═════ Data
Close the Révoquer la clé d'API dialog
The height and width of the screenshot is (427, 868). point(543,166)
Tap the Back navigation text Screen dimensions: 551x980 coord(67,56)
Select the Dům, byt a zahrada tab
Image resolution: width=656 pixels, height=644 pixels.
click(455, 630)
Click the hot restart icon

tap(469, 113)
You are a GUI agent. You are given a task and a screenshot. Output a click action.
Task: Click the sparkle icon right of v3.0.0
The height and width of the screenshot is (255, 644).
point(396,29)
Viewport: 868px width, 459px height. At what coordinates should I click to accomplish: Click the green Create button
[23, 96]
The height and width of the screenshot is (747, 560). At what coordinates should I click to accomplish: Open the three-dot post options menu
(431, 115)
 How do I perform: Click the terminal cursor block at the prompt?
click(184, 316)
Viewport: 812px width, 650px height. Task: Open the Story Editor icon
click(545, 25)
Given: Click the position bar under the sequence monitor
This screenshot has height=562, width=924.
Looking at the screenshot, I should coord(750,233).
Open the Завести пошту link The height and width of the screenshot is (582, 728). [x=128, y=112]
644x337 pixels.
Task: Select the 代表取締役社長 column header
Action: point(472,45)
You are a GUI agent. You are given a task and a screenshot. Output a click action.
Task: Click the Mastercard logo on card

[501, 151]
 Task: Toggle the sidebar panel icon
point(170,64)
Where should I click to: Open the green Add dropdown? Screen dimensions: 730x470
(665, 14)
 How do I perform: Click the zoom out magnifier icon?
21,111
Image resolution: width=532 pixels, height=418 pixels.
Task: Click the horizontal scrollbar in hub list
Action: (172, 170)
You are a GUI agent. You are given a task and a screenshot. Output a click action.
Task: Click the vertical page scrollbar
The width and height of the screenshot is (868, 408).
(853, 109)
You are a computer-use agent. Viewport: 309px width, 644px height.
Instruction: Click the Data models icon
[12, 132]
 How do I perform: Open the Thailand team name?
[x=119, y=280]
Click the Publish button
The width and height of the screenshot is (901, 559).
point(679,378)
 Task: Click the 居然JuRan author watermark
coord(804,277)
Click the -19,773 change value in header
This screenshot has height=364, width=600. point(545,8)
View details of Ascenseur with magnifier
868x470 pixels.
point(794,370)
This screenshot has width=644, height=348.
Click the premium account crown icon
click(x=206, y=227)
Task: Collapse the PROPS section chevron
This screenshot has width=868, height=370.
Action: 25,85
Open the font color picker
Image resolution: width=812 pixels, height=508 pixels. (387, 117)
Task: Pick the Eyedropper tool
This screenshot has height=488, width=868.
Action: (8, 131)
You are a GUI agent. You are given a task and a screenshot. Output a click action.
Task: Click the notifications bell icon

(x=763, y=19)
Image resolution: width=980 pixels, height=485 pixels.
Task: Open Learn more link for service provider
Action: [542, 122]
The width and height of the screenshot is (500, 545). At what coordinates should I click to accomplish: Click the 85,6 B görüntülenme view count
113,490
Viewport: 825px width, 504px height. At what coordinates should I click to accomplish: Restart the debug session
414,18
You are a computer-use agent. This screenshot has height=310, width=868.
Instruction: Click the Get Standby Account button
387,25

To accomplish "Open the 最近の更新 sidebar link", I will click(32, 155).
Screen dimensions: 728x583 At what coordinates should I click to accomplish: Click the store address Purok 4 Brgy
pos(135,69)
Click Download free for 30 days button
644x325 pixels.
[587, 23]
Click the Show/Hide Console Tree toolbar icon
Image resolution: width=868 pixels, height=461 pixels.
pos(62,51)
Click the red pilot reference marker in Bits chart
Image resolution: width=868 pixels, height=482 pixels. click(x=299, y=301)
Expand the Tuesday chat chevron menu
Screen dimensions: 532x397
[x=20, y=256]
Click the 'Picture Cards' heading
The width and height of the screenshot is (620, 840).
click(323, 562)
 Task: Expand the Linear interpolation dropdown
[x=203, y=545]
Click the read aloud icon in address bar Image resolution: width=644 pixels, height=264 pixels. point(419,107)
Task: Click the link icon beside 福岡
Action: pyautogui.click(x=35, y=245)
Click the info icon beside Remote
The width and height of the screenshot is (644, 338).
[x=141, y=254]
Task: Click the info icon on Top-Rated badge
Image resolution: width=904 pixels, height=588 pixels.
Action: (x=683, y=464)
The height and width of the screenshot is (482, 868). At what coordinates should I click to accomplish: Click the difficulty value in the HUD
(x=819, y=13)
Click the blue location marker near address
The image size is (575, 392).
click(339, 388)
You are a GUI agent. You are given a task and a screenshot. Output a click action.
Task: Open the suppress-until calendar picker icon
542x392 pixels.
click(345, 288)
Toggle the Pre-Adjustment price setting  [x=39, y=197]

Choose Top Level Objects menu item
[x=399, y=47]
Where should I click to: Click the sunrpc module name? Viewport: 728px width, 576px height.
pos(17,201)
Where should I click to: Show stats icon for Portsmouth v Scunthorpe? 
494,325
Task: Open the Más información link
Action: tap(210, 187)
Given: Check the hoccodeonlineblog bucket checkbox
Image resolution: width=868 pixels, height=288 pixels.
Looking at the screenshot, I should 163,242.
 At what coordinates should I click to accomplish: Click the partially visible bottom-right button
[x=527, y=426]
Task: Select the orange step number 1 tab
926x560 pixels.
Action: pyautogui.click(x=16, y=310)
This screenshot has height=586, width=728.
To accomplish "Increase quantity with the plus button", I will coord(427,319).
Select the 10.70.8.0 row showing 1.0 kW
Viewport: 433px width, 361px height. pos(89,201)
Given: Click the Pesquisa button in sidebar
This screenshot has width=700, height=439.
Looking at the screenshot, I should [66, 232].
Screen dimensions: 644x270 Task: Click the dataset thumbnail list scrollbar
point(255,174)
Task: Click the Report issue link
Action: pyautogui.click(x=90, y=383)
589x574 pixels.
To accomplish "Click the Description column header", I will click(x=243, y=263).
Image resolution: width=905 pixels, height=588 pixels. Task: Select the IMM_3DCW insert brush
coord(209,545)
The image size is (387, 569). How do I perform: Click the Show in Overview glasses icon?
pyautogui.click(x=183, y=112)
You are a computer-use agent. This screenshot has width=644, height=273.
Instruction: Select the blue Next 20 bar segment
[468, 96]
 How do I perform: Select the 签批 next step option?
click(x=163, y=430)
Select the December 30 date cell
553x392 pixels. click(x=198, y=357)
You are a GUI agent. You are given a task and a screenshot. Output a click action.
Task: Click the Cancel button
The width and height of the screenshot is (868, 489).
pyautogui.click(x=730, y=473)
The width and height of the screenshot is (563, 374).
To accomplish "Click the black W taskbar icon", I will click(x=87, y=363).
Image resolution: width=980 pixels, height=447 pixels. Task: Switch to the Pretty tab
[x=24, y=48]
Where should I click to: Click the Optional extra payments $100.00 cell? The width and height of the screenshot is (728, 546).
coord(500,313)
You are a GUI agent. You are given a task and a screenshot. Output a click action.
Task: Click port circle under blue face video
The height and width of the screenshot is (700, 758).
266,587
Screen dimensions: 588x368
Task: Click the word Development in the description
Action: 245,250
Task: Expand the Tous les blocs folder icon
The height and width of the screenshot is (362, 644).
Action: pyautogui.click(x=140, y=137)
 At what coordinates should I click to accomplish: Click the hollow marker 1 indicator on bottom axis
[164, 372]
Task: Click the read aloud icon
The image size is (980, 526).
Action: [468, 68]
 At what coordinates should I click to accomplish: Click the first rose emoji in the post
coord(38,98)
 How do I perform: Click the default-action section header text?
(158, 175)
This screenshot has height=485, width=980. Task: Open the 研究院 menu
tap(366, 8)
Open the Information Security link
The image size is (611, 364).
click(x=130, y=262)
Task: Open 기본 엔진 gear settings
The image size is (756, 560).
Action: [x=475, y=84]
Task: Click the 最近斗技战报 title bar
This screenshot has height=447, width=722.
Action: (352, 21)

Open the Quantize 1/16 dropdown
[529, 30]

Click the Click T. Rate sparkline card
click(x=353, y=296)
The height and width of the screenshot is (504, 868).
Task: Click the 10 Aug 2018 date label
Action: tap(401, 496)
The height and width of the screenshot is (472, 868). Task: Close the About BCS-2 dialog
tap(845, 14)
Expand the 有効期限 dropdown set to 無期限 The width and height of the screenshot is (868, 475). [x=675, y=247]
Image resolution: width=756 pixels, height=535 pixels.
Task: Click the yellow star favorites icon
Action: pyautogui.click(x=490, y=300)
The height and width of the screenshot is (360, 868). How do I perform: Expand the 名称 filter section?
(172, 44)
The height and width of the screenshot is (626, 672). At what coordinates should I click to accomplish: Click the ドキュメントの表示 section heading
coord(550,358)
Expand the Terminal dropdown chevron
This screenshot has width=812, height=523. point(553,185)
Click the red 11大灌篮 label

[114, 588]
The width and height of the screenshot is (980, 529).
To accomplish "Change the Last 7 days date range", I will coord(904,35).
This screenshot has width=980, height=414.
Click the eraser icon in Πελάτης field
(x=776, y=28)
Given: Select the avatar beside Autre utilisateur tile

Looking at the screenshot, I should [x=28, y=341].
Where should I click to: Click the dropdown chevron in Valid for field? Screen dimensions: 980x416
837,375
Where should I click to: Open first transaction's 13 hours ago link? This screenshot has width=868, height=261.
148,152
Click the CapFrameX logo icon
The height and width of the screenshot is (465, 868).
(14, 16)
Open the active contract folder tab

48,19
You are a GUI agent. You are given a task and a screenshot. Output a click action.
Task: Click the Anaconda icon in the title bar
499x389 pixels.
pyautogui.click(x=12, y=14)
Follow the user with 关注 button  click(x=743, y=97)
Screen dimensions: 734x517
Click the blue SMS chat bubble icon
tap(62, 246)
══════════
Prompt:
Write down every line of the data above that includes the string "days".

Answer to the problem:
Click Download free for 30 days button
To accomplish "Change the Last 7 days date range", I will coord(904,35).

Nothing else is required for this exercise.